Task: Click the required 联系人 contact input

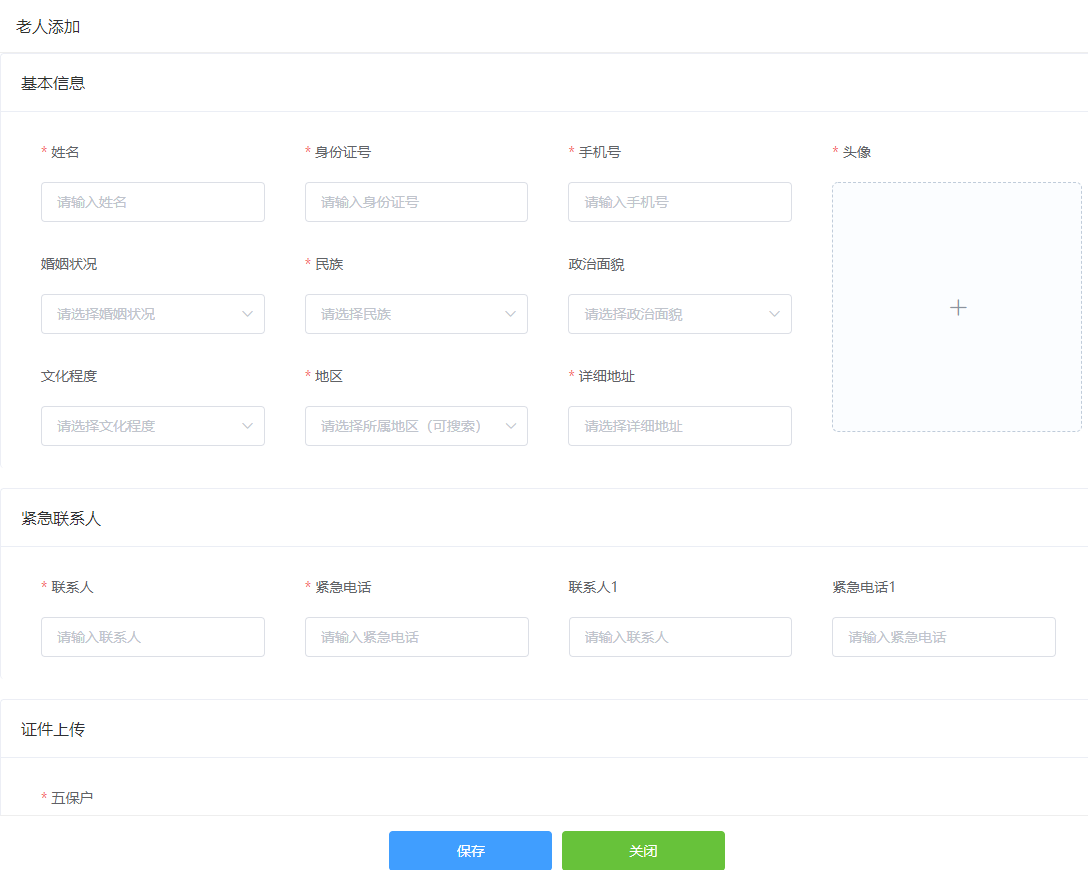Action: (152, 637)
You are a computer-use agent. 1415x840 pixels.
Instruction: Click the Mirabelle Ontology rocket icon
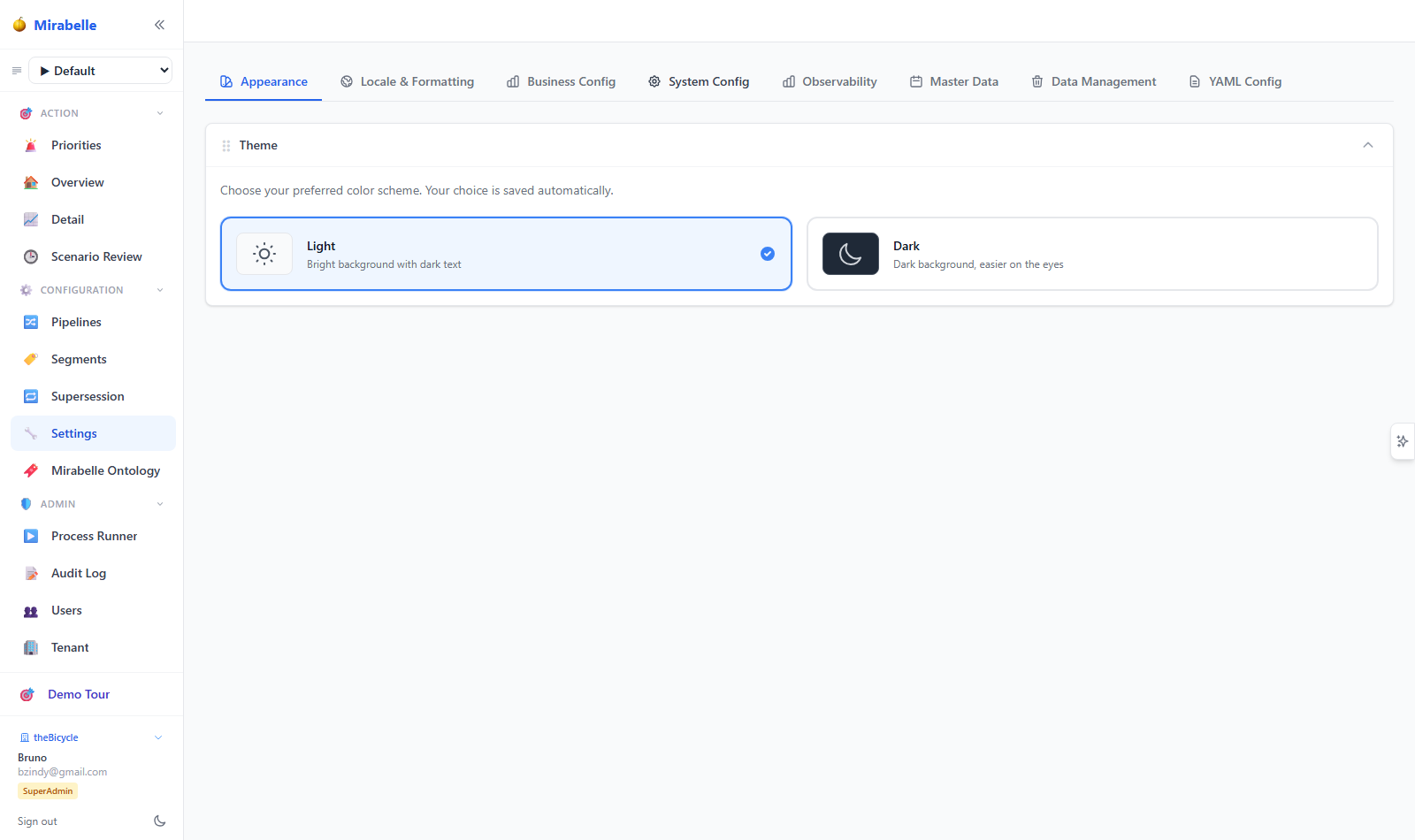point(31,470)
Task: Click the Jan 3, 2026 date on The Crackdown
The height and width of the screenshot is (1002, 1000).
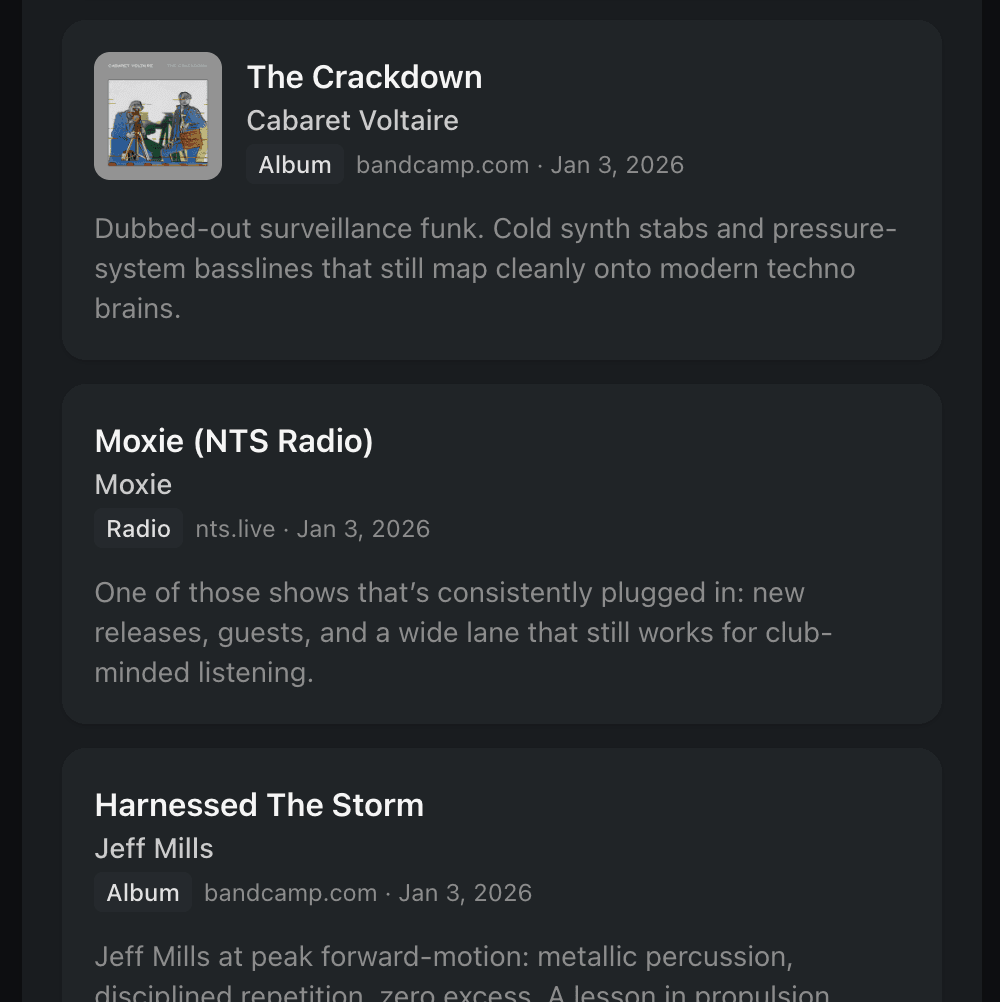Action: [616, 164]
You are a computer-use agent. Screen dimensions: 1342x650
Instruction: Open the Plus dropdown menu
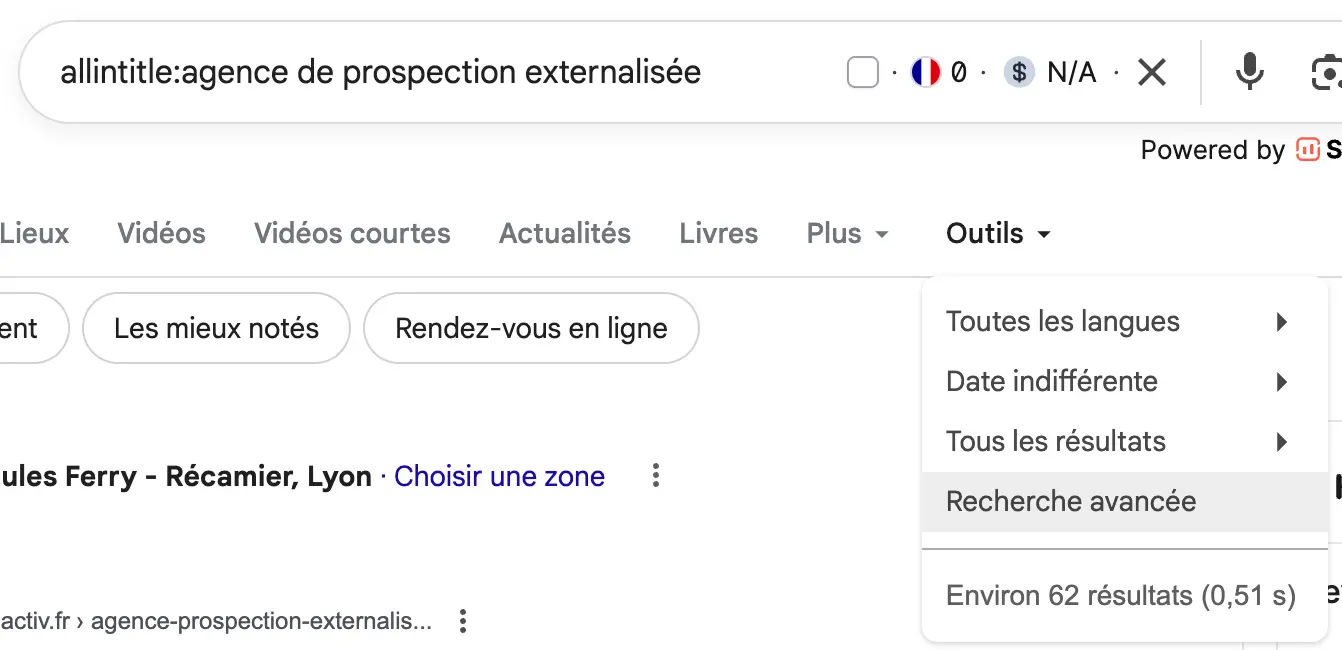(x=846, y=233)
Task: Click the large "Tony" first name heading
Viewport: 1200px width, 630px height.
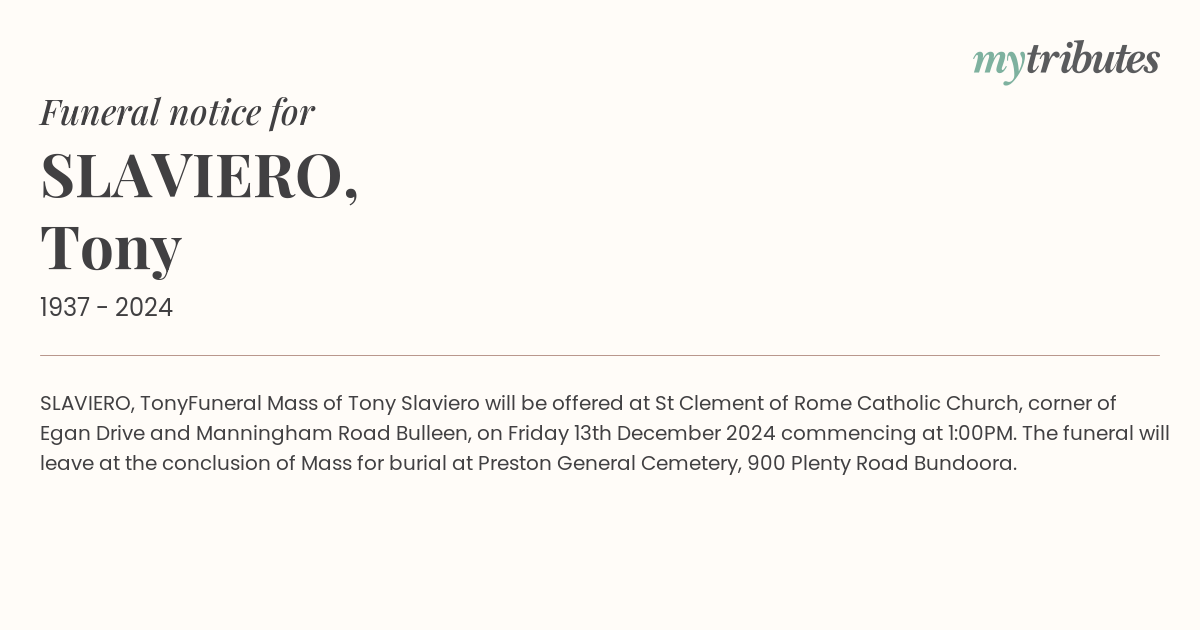Action: click(111, 250)
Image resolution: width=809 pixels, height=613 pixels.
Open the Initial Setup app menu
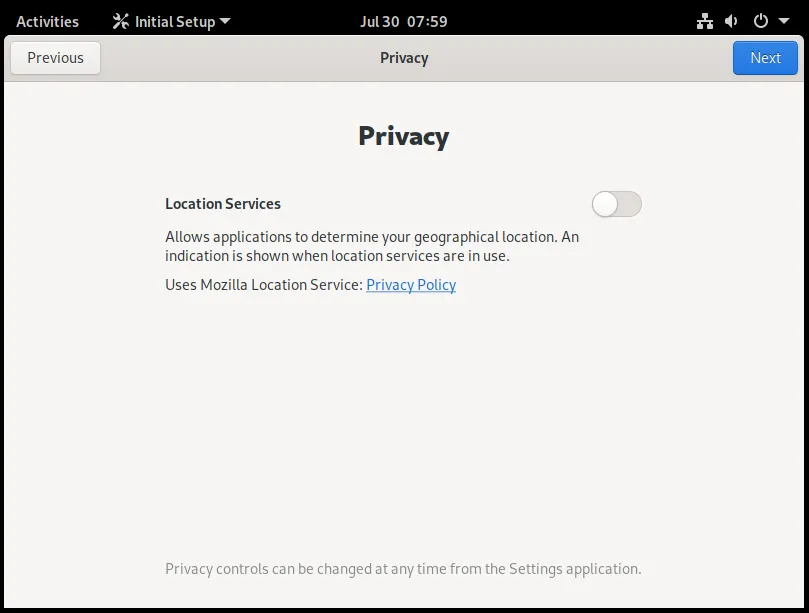click(x=172, y=21)

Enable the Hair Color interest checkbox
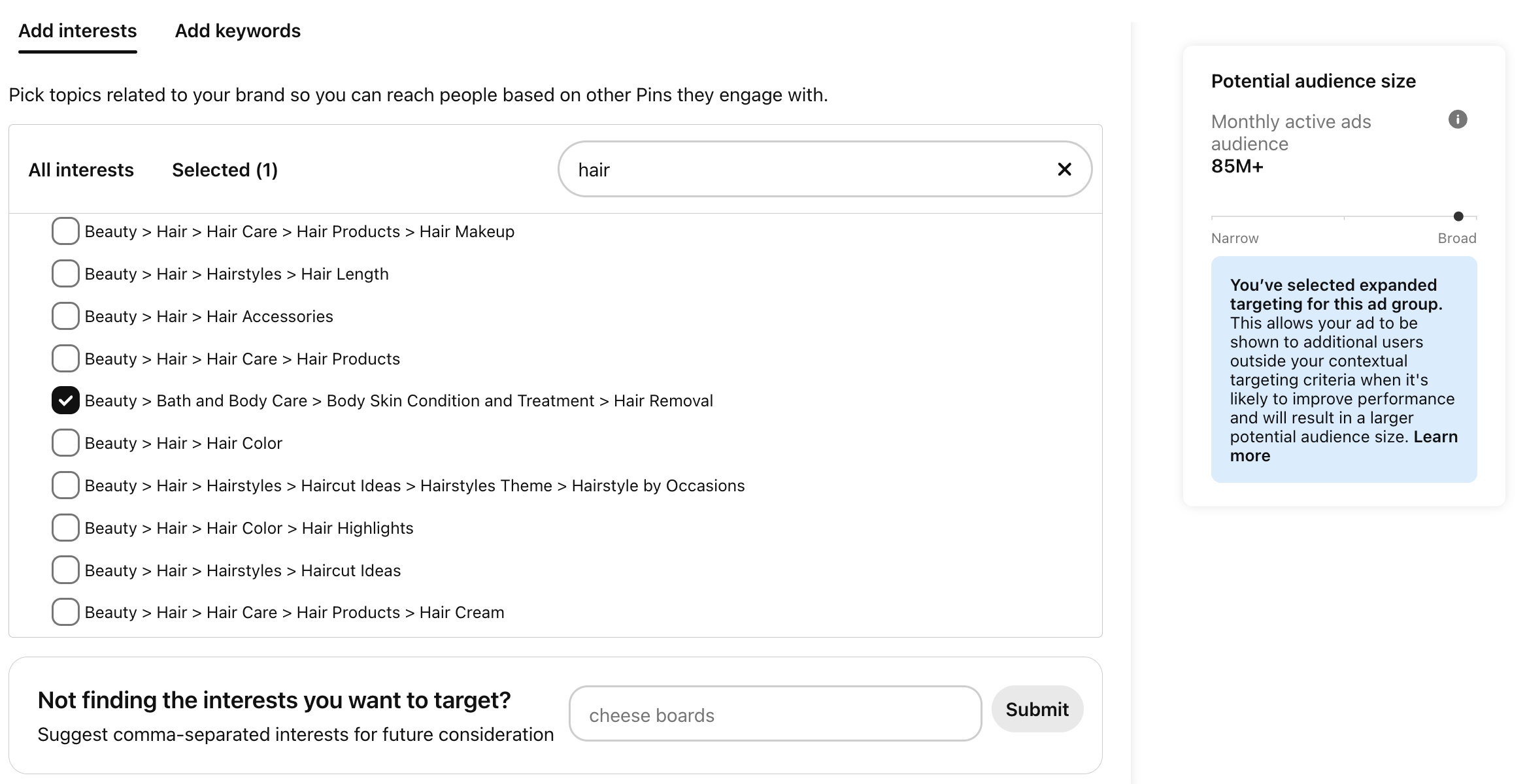pos(65,443)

Instructions for the task: From the line containing "Image resolution: width=809" to the last line of the records above, return each line exactly, both ends included, and nothing more. Leave out the pictures.

Task solution:
Image resolution: width=809 pixels, height=613 pixels.
Open the Initial Setup app menu
click(x=172, y=21)

Enable the Hair Color interest checkbox
pos(65,443)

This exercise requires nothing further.